Task brief
Using the data below, return all lines in which "computer" appears.

Extracted data entries
════

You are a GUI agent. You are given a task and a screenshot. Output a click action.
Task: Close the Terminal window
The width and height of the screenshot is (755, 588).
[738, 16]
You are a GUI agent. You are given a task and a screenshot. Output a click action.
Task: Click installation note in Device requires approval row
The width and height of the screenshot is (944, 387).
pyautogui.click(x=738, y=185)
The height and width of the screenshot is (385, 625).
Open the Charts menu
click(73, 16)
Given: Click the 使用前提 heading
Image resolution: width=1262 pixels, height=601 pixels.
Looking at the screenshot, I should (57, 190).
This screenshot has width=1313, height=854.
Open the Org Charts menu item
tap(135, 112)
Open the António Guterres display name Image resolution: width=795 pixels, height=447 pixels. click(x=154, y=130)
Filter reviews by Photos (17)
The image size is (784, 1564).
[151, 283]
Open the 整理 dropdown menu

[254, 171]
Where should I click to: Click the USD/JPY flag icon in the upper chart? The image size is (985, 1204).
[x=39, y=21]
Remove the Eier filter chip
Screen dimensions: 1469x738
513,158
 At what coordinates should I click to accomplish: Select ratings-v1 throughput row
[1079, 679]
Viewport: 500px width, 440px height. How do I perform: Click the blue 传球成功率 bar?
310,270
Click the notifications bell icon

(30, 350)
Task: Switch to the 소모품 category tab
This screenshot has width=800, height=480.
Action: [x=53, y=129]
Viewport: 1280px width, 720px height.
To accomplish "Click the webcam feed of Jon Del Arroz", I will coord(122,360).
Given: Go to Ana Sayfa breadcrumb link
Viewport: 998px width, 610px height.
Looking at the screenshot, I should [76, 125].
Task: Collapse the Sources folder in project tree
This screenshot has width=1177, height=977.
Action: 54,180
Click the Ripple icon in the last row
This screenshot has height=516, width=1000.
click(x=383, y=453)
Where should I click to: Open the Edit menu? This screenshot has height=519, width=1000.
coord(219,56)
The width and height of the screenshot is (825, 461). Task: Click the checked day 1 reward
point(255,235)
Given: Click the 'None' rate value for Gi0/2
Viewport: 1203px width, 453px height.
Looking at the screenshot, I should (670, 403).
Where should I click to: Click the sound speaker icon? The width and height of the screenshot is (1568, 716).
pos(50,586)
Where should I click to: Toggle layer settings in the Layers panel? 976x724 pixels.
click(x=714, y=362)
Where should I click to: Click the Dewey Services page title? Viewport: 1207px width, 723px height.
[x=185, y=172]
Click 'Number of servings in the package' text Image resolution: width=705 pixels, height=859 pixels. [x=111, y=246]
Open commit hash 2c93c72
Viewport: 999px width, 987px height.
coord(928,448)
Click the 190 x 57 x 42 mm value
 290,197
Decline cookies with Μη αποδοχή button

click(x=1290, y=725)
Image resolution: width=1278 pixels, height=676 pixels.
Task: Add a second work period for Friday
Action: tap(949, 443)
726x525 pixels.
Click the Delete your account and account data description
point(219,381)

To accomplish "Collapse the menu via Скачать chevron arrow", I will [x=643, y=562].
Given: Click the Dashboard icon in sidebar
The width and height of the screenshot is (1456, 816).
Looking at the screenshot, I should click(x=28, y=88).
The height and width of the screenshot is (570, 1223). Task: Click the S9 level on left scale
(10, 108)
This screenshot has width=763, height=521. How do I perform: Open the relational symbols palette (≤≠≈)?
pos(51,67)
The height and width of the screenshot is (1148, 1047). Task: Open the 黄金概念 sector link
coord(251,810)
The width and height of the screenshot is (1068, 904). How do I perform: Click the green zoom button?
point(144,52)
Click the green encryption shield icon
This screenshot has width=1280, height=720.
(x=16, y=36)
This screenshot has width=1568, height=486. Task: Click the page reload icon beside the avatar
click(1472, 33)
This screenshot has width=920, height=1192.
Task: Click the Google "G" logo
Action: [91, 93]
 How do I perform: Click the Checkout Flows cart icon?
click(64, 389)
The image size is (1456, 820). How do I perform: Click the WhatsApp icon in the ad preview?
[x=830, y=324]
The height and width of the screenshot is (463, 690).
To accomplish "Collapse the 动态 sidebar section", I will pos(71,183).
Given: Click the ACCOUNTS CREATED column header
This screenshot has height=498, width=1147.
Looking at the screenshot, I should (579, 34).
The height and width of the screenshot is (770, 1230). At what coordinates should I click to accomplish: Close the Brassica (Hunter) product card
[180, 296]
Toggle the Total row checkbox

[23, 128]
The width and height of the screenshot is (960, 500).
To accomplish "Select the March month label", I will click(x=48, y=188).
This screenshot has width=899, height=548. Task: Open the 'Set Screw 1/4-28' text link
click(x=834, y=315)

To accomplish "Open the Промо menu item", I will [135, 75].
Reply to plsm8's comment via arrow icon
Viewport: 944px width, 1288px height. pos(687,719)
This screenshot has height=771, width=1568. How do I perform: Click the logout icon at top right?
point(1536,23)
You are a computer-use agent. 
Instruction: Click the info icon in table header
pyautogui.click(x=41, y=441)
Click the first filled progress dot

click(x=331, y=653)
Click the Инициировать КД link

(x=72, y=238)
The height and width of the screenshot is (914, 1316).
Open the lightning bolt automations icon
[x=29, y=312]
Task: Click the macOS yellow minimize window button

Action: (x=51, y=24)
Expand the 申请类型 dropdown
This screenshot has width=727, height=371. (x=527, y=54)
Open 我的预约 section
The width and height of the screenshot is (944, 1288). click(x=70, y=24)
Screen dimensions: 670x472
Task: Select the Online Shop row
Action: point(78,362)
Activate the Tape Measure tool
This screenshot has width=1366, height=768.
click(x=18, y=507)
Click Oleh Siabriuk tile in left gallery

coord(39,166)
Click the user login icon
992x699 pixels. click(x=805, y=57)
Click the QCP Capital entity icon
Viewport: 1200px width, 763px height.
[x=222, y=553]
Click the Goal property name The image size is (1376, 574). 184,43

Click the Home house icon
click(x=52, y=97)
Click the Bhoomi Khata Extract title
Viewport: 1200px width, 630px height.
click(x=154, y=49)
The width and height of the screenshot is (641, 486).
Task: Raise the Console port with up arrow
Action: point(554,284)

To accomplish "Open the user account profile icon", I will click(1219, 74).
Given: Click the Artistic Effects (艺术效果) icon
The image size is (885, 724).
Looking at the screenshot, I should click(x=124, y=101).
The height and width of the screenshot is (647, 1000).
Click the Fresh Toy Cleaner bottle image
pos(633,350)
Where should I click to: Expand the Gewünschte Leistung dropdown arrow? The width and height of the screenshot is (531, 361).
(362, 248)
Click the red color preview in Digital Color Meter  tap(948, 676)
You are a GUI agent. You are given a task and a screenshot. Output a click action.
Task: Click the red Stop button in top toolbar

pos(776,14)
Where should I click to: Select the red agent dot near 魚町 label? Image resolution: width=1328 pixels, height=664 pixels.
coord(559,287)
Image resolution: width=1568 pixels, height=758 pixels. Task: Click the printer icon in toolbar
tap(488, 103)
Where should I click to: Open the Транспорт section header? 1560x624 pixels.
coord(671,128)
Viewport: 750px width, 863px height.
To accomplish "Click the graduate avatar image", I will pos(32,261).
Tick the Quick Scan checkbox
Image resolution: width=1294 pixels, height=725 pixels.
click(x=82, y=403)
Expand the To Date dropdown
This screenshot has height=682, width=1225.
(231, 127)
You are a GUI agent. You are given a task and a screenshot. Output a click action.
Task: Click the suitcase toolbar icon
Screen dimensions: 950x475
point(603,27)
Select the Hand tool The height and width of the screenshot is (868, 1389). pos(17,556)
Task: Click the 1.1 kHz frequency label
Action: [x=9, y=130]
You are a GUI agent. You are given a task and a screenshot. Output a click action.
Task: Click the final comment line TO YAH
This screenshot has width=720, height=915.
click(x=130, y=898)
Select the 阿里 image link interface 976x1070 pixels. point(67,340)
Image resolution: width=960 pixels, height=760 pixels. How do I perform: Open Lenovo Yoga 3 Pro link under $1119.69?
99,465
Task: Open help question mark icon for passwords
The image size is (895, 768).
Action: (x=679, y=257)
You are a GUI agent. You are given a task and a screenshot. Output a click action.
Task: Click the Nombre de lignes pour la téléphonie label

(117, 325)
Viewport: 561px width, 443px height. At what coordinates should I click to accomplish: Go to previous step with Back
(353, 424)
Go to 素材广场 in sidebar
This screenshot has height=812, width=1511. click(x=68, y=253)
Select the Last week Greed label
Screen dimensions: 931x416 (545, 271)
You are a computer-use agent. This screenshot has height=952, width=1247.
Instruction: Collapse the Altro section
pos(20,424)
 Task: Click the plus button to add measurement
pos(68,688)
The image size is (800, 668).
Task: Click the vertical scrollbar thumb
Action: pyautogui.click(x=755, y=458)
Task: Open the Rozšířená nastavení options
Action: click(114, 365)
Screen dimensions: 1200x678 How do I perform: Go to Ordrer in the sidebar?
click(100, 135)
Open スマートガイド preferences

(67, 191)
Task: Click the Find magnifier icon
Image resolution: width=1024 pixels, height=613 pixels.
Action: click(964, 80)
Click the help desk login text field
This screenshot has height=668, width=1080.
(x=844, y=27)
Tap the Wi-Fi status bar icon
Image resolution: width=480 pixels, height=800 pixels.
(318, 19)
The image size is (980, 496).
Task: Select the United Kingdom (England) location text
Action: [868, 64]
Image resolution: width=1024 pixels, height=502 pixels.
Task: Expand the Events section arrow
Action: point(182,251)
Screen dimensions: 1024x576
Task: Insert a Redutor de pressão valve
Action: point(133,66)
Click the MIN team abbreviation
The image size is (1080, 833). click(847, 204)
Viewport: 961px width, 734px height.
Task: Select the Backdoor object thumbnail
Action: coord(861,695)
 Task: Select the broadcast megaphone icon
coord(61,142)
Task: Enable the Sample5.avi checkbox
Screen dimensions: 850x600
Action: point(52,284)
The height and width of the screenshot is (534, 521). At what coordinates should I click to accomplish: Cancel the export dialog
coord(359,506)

════

Answer area
You are a computer-use agent. 
You are a computer-use agent. This screenshot has height=952, width=1247.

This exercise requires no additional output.